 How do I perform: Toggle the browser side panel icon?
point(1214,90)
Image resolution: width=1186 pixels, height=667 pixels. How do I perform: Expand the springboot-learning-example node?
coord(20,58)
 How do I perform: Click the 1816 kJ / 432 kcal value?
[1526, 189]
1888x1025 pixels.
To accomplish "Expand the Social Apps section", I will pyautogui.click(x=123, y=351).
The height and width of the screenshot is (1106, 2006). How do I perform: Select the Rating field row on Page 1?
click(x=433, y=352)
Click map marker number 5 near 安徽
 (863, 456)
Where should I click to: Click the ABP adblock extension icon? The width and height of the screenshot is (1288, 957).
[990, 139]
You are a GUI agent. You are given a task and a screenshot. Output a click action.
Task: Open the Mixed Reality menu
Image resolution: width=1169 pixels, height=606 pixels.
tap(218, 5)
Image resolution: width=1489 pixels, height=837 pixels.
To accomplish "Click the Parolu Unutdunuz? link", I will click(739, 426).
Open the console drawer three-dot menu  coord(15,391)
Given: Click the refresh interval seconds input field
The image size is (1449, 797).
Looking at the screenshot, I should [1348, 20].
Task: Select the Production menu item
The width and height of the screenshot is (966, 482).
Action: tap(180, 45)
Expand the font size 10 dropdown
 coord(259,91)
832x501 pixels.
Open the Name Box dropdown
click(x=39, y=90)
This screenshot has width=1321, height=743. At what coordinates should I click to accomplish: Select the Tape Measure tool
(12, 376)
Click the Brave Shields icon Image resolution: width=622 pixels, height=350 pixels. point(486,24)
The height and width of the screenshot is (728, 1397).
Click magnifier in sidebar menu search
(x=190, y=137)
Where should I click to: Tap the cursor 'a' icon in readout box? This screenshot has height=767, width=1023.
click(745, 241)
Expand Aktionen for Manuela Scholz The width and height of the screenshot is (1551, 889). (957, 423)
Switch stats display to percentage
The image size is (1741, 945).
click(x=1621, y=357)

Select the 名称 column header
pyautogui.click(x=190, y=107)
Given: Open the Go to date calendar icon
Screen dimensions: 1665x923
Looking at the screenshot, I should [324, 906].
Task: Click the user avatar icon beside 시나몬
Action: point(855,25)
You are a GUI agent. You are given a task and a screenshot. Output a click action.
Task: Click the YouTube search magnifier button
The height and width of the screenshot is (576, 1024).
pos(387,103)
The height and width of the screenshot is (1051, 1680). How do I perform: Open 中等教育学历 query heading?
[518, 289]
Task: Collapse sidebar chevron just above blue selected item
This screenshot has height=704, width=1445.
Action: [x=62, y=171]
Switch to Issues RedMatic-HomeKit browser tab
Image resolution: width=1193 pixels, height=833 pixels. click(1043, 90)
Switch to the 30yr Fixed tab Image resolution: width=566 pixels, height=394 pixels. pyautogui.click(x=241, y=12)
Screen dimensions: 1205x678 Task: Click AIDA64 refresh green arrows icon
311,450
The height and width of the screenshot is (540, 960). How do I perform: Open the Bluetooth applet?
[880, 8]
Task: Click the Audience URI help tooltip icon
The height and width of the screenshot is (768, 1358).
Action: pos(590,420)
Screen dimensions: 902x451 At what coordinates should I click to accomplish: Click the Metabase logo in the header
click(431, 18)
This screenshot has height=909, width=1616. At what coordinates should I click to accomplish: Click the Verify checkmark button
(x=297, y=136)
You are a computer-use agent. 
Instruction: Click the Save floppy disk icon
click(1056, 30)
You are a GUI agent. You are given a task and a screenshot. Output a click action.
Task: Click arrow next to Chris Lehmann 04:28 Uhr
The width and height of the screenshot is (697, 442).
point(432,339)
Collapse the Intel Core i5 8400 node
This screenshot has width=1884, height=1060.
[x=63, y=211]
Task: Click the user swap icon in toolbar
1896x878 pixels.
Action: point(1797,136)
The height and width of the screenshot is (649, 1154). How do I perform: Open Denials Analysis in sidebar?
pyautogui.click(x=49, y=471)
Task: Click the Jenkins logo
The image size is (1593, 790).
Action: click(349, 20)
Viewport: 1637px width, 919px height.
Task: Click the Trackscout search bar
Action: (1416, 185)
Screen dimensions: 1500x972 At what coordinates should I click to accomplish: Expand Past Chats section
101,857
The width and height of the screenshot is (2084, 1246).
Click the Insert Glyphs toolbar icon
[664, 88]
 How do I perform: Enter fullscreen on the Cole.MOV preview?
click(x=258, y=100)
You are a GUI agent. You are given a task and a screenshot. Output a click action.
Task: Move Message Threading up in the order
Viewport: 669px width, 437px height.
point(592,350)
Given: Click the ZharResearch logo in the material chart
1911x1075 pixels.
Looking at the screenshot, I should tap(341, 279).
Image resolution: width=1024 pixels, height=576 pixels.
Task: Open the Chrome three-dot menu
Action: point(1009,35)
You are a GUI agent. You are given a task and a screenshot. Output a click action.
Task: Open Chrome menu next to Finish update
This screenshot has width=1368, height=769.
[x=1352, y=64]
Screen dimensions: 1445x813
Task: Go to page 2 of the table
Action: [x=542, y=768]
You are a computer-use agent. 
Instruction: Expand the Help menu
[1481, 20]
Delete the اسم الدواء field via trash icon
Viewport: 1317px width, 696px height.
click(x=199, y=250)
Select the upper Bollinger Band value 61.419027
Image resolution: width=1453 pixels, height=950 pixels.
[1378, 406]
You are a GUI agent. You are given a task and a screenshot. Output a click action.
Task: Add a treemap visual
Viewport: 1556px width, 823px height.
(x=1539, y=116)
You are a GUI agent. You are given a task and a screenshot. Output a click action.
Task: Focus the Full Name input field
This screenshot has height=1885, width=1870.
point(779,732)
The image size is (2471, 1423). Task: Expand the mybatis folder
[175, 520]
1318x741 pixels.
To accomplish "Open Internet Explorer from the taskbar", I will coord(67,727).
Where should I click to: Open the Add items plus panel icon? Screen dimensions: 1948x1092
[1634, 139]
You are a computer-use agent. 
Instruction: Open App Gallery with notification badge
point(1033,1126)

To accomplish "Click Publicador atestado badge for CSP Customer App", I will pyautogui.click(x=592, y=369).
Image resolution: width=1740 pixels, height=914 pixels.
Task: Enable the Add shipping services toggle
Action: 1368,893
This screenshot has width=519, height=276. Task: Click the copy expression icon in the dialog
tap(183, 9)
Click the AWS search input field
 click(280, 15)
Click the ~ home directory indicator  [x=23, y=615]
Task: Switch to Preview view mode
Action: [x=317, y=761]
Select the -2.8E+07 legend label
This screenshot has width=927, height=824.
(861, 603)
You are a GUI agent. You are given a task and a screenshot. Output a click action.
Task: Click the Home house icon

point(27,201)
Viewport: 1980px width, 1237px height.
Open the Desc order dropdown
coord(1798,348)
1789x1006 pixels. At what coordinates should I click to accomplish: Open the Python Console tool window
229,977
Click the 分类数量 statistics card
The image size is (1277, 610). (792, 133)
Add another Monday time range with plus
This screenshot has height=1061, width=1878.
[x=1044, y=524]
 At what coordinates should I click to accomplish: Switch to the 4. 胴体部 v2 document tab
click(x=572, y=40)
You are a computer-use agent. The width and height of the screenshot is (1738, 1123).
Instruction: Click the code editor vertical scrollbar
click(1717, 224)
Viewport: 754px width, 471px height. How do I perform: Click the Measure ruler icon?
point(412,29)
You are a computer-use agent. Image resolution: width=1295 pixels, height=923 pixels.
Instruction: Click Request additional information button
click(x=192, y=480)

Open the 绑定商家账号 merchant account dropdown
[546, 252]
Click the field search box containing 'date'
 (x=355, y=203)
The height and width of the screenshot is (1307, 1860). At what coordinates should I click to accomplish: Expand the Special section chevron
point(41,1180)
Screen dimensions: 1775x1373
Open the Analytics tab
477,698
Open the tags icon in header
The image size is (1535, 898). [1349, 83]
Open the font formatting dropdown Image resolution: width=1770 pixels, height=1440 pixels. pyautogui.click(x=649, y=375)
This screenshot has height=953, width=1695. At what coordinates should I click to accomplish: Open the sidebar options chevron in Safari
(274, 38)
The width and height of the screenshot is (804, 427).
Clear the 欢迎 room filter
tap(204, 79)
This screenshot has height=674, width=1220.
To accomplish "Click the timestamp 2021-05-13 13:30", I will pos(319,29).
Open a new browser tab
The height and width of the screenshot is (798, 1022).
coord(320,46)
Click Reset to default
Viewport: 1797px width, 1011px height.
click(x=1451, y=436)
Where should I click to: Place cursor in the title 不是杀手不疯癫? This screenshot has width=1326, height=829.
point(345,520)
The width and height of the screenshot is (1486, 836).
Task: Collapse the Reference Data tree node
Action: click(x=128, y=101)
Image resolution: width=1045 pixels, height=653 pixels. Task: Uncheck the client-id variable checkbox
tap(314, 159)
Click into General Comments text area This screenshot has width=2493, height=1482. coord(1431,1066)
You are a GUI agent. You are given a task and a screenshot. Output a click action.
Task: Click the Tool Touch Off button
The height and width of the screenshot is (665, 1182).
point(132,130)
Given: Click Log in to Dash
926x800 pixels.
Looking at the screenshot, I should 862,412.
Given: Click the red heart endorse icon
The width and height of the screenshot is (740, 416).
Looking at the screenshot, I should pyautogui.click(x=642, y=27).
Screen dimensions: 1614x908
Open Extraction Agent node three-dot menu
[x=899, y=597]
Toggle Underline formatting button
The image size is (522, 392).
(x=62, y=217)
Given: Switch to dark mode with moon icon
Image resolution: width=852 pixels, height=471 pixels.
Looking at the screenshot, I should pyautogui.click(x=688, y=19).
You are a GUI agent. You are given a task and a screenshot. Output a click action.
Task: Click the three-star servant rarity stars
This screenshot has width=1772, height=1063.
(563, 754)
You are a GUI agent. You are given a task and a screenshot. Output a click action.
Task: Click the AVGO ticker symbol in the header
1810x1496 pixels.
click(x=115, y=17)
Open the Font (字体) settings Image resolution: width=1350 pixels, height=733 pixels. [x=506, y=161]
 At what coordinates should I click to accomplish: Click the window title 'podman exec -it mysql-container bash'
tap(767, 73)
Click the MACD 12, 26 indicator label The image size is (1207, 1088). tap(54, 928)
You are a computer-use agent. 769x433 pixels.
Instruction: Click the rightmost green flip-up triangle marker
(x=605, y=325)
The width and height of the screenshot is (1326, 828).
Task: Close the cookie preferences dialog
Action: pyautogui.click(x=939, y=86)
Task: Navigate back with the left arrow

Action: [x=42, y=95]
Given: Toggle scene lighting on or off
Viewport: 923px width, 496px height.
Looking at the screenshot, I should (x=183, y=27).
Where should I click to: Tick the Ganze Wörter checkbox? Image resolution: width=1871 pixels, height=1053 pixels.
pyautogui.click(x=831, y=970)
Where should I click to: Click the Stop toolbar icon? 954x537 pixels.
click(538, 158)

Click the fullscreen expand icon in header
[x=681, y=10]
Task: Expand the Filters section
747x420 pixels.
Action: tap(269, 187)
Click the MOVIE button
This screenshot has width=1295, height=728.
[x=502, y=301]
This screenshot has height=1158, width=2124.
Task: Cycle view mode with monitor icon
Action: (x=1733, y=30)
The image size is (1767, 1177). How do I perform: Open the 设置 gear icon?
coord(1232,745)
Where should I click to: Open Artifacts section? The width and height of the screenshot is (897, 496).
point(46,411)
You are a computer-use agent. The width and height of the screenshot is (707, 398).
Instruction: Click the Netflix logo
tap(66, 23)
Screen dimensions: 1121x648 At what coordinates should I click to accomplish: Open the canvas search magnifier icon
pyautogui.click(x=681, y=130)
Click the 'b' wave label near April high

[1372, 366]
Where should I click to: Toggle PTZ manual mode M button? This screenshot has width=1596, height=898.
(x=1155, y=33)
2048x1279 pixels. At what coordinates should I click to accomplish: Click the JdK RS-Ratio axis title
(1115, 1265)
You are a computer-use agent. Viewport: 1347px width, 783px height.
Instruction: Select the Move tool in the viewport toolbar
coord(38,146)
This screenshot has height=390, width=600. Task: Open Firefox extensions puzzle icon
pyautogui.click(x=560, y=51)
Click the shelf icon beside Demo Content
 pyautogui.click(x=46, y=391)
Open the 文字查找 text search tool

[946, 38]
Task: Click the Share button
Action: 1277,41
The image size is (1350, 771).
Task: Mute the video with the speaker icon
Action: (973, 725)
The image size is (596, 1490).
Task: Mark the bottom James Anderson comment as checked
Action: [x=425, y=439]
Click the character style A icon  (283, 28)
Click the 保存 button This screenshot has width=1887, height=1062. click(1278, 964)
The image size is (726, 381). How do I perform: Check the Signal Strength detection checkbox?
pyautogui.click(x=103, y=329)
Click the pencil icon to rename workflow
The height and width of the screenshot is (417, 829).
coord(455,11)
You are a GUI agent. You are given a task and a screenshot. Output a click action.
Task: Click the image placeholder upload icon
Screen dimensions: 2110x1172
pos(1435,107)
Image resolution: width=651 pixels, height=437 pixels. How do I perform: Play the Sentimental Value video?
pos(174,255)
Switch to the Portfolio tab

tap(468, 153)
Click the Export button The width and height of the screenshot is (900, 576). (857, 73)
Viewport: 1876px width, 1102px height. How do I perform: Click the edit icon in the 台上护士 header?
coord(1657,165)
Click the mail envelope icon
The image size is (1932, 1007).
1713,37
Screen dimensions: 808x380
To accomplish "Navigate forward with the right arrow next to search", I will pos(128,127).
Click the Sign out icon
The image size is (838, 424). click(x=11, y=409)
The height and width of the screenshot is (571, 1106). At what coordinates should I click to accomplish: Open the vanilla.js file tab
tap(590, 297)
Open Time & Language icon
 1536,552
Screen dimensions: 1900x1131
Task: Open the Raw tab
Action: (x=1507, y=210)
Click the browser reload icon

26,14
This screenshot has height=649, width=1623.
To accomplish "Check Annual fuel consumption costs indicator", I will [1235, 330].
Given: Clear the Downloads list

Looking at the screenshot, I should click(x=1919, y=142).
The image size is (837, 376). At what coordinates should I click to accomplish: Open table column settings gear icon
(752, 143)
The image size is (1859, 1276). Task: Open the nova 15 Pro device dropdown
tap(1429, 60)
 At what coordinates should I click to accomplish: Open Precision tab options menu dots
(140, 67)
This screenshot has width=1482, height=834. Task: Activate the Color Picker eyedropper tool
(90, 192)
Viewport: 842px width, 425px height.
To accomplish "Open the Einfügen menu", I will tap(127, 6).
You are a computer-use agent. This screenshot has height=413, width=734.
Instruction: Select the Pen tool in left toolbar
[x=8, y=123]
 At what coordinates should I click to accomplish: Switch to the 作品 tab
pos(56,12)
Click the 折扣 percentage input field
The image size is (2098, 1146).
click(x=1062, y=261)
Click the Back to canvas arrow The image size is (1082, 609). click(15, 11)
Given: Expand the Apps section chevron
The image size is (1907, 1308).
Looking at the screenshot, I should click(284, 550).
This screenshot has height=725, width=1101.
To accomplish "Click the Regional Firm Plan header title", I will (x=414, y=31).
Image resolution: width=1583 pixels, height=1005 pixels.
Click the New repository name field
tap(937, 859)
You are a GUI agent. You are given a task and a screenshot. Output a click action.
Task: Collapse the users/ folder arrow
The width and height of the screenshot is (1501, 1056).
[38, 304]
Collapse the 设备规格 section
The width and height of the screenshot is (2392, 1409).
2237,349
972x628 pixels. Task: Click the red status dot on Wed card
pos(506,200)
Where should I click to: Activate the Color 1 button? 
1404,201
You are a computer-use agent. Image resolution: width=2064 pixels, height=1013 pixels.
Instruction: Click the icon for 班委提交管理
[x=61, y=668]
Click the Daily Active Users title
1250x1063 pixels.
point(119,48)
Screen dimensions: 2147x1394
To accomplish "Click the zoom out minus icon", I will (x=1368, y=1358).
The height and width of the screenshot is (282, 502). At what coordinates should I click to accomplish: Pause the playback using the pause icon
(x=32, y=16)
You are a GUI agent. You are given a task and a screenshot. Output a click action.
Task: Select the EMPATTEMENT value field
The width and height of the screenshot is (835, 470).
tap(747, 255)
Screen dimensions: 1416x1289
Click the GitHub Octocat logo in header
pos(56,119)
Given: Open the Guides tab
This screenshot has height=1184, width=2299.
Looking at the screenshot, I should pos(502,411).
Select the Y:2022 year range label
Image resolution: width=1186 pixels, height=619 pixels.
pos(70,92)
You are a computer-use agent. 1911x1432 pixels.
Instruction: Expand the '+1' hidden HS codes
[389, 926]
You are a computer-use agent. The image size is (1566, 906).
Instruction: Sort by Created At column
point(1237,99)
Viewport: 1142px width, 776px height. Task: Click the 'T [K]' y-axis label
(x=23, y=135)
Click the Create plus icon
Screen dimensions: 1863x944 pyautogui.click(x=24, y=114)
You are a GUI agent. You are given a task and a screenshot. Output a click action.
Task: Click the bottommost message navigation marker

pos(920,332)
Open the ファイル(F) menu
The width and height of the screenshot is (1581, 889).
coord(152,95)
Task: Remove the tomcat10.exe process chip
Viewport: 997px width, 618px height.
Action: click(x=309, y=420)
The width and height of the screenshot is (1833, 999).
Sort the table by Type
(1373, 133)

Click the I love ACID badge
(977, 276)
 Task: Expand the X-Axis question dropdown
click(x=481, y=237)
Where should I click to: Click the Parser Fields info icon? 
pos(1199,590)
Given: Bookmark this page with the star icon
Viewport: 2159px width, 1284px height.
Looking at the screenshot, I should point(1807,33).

--*--

- Exercise -
Return a copy of each line of the material that holds the word "next".

- Result of this task -
Task: Click arrow next to Chris Lehmann 04:28 Uhr
Task: Open Chrome menu next to Finish update
To accomplish "Navigate forward with the right arrow next to search", I will pos(128,127).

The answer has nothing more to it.